Aber von vorn: Zwölf Jahre ist es inzwischen her, dass Roman mit Sack und Pack zurückkam. Seitdem sind die Verbindungen zu den Menschen stärker geworden. Ein Freundeskreis hat sich entwickelt, aus lauter alten und neuen Freunden, bei denen Roman das Gefühl hat, mit ihnen Pferde stehlen zu können – auf die er sich verlassen kann, die ehrlich und selbstlos sind. Aber auch ansonsten hat er sich inzwischen ein Netzwerk aufgebaut, hat viele Betriebe und ganz unterschiedliche Menschen kennengelernt.
In der ersten Zeit nach dem Umzug war er durch seine Arbeit als Kameramann noch viel außerhalb des Sauerlands unterwegs. Ein bisschen macht er das immer noch, aber viel ergibt sich nun auch direkt vor Ort. Das Sauerland und seine Menschen hatten für ihn schon immer einen besonderen Stellenwert. Schon in der Schule, als Mitschüler:innen eine weitere Fremdsprache oder Informatik wählten, entschied er sich für Heimatkunde, eine Mischung aus Erdkunde und Geschichte. Bewusst war ihm das damals natürlich nicht, aber das Interesse an und eine Auseinandersetzung mit der Region war irgendwie immer da.
Früher schaute Roman manchmal ein wenig neidvoll auf seine Kolleg:innen, die etwa nach Südafrika flogen, um dort Werbespots zu drehen. Mittlerweile sieht er das jedoch anders. Es macht ihm Spaß, von der örtlichen Kultur und den Menschen, die hier arbeiten, zu berichten und ihre Geschichten zu erzählen. Hier lässt man ihm oft freie Hand und hat Vertrauen in seine Arbeit. Man kennt sich – und dann werden auch die Ergebnisse oft besser.
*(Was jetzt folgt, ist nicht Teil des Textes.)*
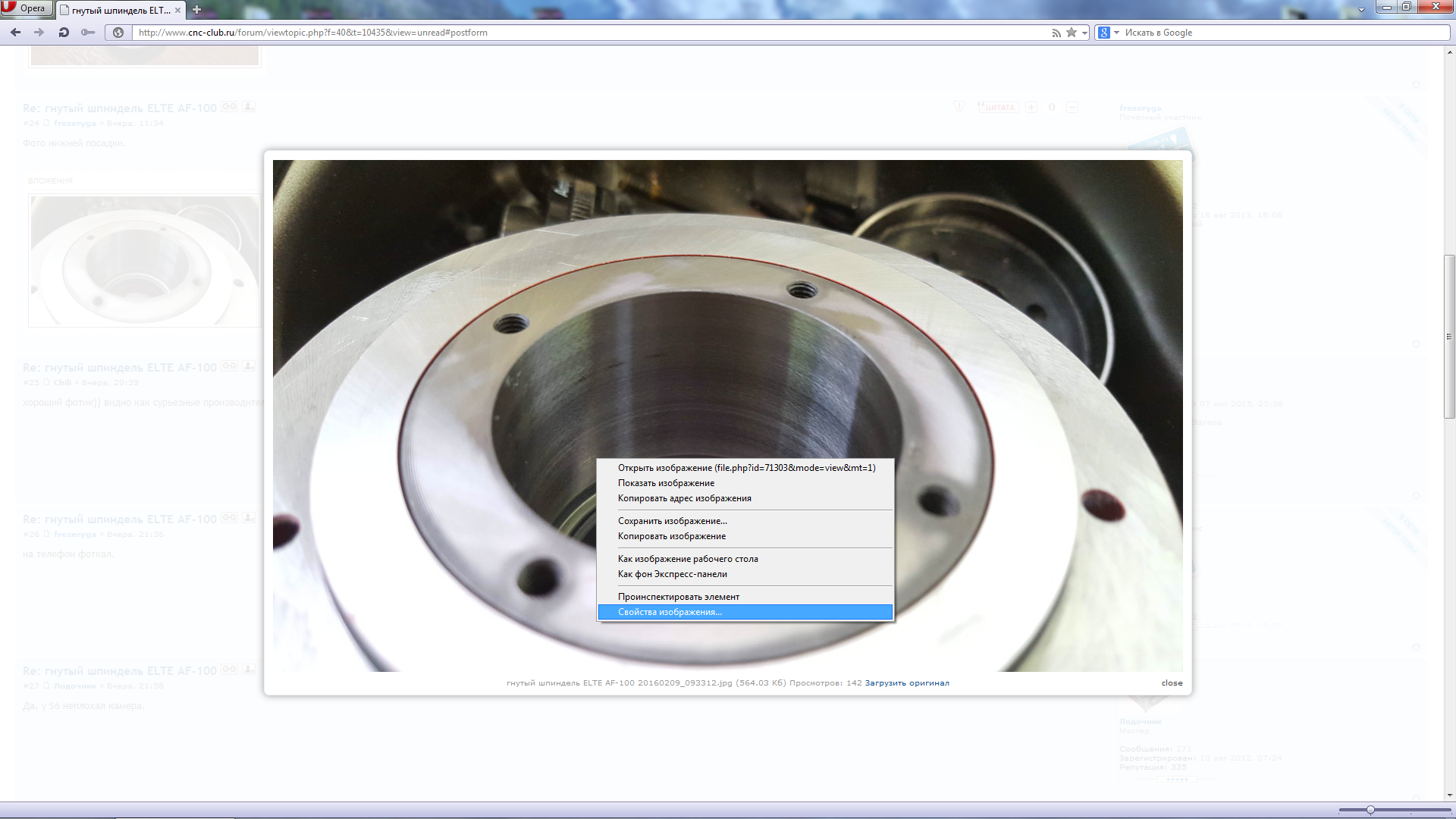Expand the closed tabs list arrow

coord(1361,10)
Roman kommt ursprünglich vom Spielfilm, vielleicht ist es ihm deswegen so wichtig, dass die Bilder nicht nur etwas abbilden, sondern etwas erzählen. Er interessiert sich ehrlich für die Menschen im Sauerland und ihre Mentalität. Manchmal ist es schwer, weil den Menschen ihre Geschichten auf den ersten Blick vielleicht nicht so groß erscheinen. Aber genau das ist eben auch eine Chance: Die großen Geschichten im Kleinen zu finden. Und solche Geschichten findet Roman überall im Sauerland. Die Kreativarbeit geht über den Schreibtisch hinaus. Ideenfindung passiert den ganzen Tag. Der Sauerländer Wald beim Spaziergang mit dem Hund ist eine Quelle der Inspiration, aber manchmal findet er die Lösung auch ganz banal beim Ausräumen der Spülmaschine.
Die Kreativ- und Medienszene im Sauerland ist klein. Deshalb ist Arbeit und Austausch außerhalb des Sauerlandes hin und wieder gut, um am Puls der Zeit zu bleiben.
So ist er regelmäßig auch für kleinere und größere Produktionen unterwegs. Drehte etwa den kürzlich erschienenen Film „Union – Die besten aller Tage“ über den 1 FC Union Berlin unter der Regie von Annekatrin Hendel, einer Filmschaffenden, die sich ebenfalls darauf konzentriert, Geschichten aus ihrer Heimat und den dort lebenden Menschen zu erzählen.
Doch Roman möchte nicht nur Geschichten aus dem Sauerland erzählen, sondern auch aktiv daran mitarbeiten, dass die Geschichten in der Region weiterhin positive sind. Deswegen zog es ihn für eine Weile in die Politik – zunächst noch guten Mutes und mit dem Gedanken „Ich mache mir die Welt, wie sie mir gefällt“ ganz nach Pippi Langstrumpf. Dass das im Sauerland jedoch so nicht funktioniert, wurde schnell deutlich. Die konservativen Widerstände waren und sind stark und der Wille, mal etwas anders zu machen, kein „Das-machen-wir-schon-immer-so“, ist nur an wenigen Stellen zu finden. Roman glaubt, dass die Vorgängergeneration viele Aspekte des gesellschaftlichen Zusammenlebens nicht auf das richtige Gleis in eine gute Richtung gestellt hat.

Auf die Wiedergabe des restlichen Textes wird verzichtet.